Yes true about google will tell you which lane to be in and thats cool feature. We must not let the gps drive for us lol. If the gps says turn or exit with the arrow showing us then be prepared. I used to work for public transportation and paratransit as a bus operator and we use to map it out on piece of paper address to address and looking at Atlas book. So gps is a heaven!


----------



## Oc_DriverX (Apr 29, 2014)

It seems that the newer app is not broadly available. I tried having the Uber iPhone on my wifi and logged off and turned the phone off. There was no prompt to download the new version when I restarted everything.
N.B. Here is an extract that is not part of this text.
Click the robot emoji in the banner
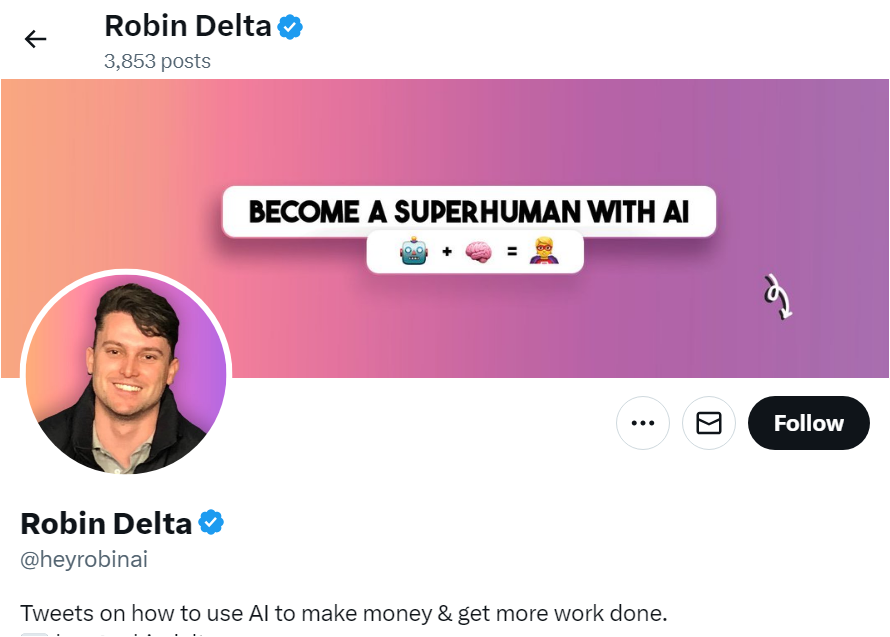 click(413, 252)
As the screen shot shows and as a poster pointed out on reddit, the app is now full screen, so you do not see the battery level indicator.

The reddit post also said that the ending of a trip is not a two step process anymore. Its "one and done."


----------



## remy (Apr 17, 2014)

When you press navigate it goes on full screen and you can't pinch zoom. When ending the trip it has Ending Trip which you must press and goes to riders rating. Same process.


----------



## Joanne (May 7, 2014)

Woohoo! I got 3.7.1 today!


----------



## Sydney Uber (Apr 15, 2014)

Joanne said:


> Woohoo! I got 3.7.1 today!


We are missing out on the fun in Sydney still only on v3.6.2


----------



## remy (Apr 17, 2014)

Joanne said:


> Woohoo! I got 3.7.1 today!


Yay!!!


----------



## remy (Apr 17, 2014)

Sydney Uber said:


> We are missing out on the fun in Sydney still only on v3.6.2


You don't need that Sydney. You have the experience already. You know your streets.


----------



## Sydney Uber (Apr 15, 2014)

remy said:


> You don't need that Sydney. You have the experience already. You know your streets.
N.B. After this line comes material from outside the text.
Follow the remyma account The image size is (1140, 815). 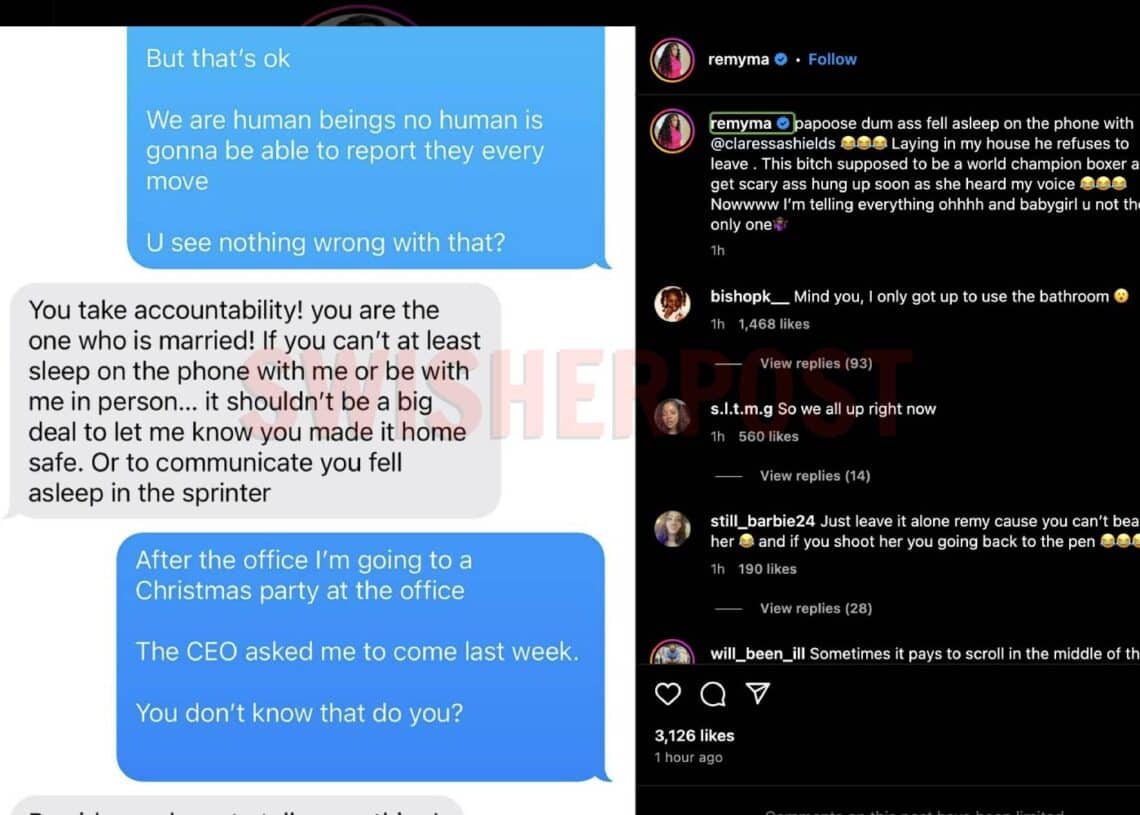(x=832, y=60)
There's a lot of newbies that could do with the help. If all they have is a Tom Tom then a google map-based program will help in the built up areas. Yep I have 28 years of proving the world is round!


----------



## The Geek (May 29, 2014)

Sydney Uber said:


> There's a lot of newbies that could do with the help. If all they have is a Tom Tom then a google map-based program will help in the built up areas. Yep I have 28 years of proving the world is round!


ROUND?!?! My world is shattered I tell you! Why is the map on the phone flat then? Heh, answer me _that_ toughguy!


----------



## Sydney Uber (Apr 15, 2014)

The Geek said:


> ROUND?!?! My world is shattered I tell you! Why is the map on the phone flat then? Heh, answer me _that_ toughguy!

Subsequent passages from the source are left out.